### Ausgangstext
===
Bußfertigkeit, die Bereitschaft, Buße zu tun, ist sehr nahe verwandt mit der Opferbereitschaft. Buße zu tun ist jede Handlung, durch die man sich selbst eine Last auferlegt, die beabsichtigt ist, Sünden (von sich selbst oder von anderen) gegenüber Gottes Gerechtigkeit wieder gutzumachen. Während Opferbereitschaft oft auf die Bereitschaft verweist, etwas zu lassen, was man dennoch lieber schon haben oder tun möchte, verweist Bußfertigkeit in der Regel darauf, etwas, was man lieber nicht tun würde, dennoch zu tun. Die beiden Tugenden beruhen aber auf demselben Prinzip und gehören im Allgemeinen denn auch zusammen.

Der Büßer betrachtet Bußetun als höchstes Gut für die Seelen und strebt danach, alles, was ihm Genuss verschaffen kann, möglichst viel zu vermeiden. Man könnte sagen: „Er ist hart zu sich selbst“, auch wenn ich dabei sofort anmerken will, dass auch diese Seinsweise von dem abhängig ist, was man vom Leben erwartet. Dem Genuss zu entsagen, sogar nach relativer Selbstkasteiung zu streben (man braucht sich nicht notwendigerweise selbst geißeln, um bußfertig zu sein!), kann wie ein Balsam für die Seele empfunden werden, dadurch, dass es alle Verbindungskanäle mit Gott weit öffnet. Unter „relativer Selbstkasteiung“ verstehe ich hier: sich selbst nicht in Watte packen, keine Anstrengungen scheuen, nicht davor zurückweichen, Schmerz oder Ungemach zu ertragen, um für die Seele eines Mitmenschen Gnaden herabzubitten.

Eine solche Einstellung wirkt auf viele Menschen als mittelalterlich, uralten Klosterpraktiken eigen oder Einsiedlern vorbehalten, die für heilige Absichten schwärmten. Nichts ist weniger wahr. Vor allem in dieser Zeit relativen Überflusses ist Bußfertigkeit Gold wert, um zu helfen, die gemeinsame Sündenschuld der Menschheit abzubezahlen. Wer dies als einen geistigen Irrtum eines Sonderlings sieht, hat das wahre Leben mit Gott (und mit Maria) nicht verstanden und hat ebenso wenig begriffen, dass auch in unserer Zeit noch immer Seelen zum Weg der Mystik berufen werden, zum intensiven direkten Kontakt mit dem Himmel (Maria, Jesus), zu einem Weg, der gewöhnlich mit einer gnadenvollen Berufung zu strenger Bußfertigkeit einhergeht.

Bußetun reinigt die Seele. Diese Reinigung ist nötig, um zu wachsen. Ich habe bereits in dem Buch „Die Himmlische Hochzeit“ ausführlich über dieses System gesprochen und werde es an dieser Stelle nicht weiter ausführlich erörtern.
===
### Aufgabe A
Prüfen Sie, ob die Aussagen (i) bis (iii) mit dem Text über Bußfertigkeit übereinstimmen, und belegen Sie jede Entscheidung mit den ausschlaggebenden Worten des Textes im genauen Wortlaut: (i) Bußfertigkeit bedeutet in der Regel, etwas zu tun, was man lieber nicht tun würde. (ii) Um bußfertig zu sein, muss man sich selbst geißeln. (iii) Die Ansicht, eine solche Einstellung sei mittelalterlich, wird im Text bestätigt.
### Aufgabe B
Geben Sie den Abschnitt des Textes über Bußfertigkeit von „Eine solche Einstellung“ bis einschließlich „strenger Bußfertigkeit einhergeht.“ wieder und tauschen Sie dabei „Sonderlings“ gegen „Außenseiters“ aus.
### Aufgabe C
Führen Sie den Text über Bußfertigkeit im Anschluss an seinen letzten Satz weiter.

### Angezeigte Daten
===
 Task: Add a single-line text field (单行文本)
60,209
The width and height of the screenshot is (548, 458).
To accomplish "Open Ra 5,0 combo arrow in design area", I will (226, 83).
===
### Lösung A
(i) Ja: „verweist Bußfertigkeit in der Regel darauf, etwas, was man lieber nicht tun würde, dennoch zu tun“
(ii) Nein: „man braucht sich nicht notwendigerweise selbst geißeln, um bußfertig zu sein!“
(iii) Nein: „Nichts ist weniger wahr.“

### Lösung B
Eine solche Einstellung wirkt auf viele Menschen als mittelalterlich, uralten Klosterpraktiken eigen oder Einsiedlern vorbehalten, die für heilige Absichten schwärmten. Nichts ist weniger wahr. Vor allem in dieser Zeit relativen Überflusses ist Bußfertigkeit Gold wert, um zu helfen, die gemeinsame Sündenschuld der Menschheit abzubezahlen. Wer dies als einen geistigen Irrtum eines Außenseiters sieht, hat das wahre Leben mit Gott (und mit Maria) nicht verstanden und hat ebenso wenig begriffen, dass auch in unserer Zeit noch immer Seelen zum Weg der Mystik berufen werden, zum intensiven direkten Kontakt mit dem Himmel (Maria, Jesus), zu einem Weg, der gewöhnlich mit einer gnadenvollen Berufung zu strenger Bußfertigkeit einhergeht.

### Lösung C
Ebenso wie für die Opferbereitschaft gilt auch für die Bußfertigkeit, dass sie von den meisten Menschen gescheut wird, und zwar aus demselben Grunde: Entsagungen und Opfer zu bringen, wird als nicht vereinbar mit einer Überflussgesellschaft betrachtet. Jahrhundertelang haben die meisten Menschen es schwer gehabt. Auch die Kriegsjahre im Zwanzigsten Jahrhundert haben viele Entbehrungen gebracht, und jene, die diese erlitten haben, sind von dem relativen Luxus der Nachkriegsperiode verleitet worden. Die Generationen, die danach gekommen sind, sind in diesem relativen Luxus aufgewachsen und sind oft auch von ihren Eltern verwöhnt worden, die wollten, dass es ihren Kindern besser ergehen solle als ihnen selbst.

Bedenken wir dabei, dass inzwischen den christlichen Werten immer weniger gefolgt wird, und wir verstehen, warum Bußfertigkeit von sehr vielen Seelen als ein ordentlicher Schritt zurückgesehen wird. Dies ist bedauerlich; denn das materielle Übermaß und die zunehmende Unfähigkeit, sich etwas zu entsagen, haben zahllose Seelen stark verunreinigt. Die alte römische Redensart „Mens sana in corpore sano“ (ein gesunder Geist in einem gesunden Körper) muss auch hierauf angewendet werden. Wir brauchen uns nur anzugewöhnen, regelmäßig religiöse Fasttage in unser Leben einzubauen, und wir werden erfahren, wie viel reiner wir alles zu empfinden beginnen. Fasten als Königin des Bußetun gießt vielseitige Gnaden in die Seele.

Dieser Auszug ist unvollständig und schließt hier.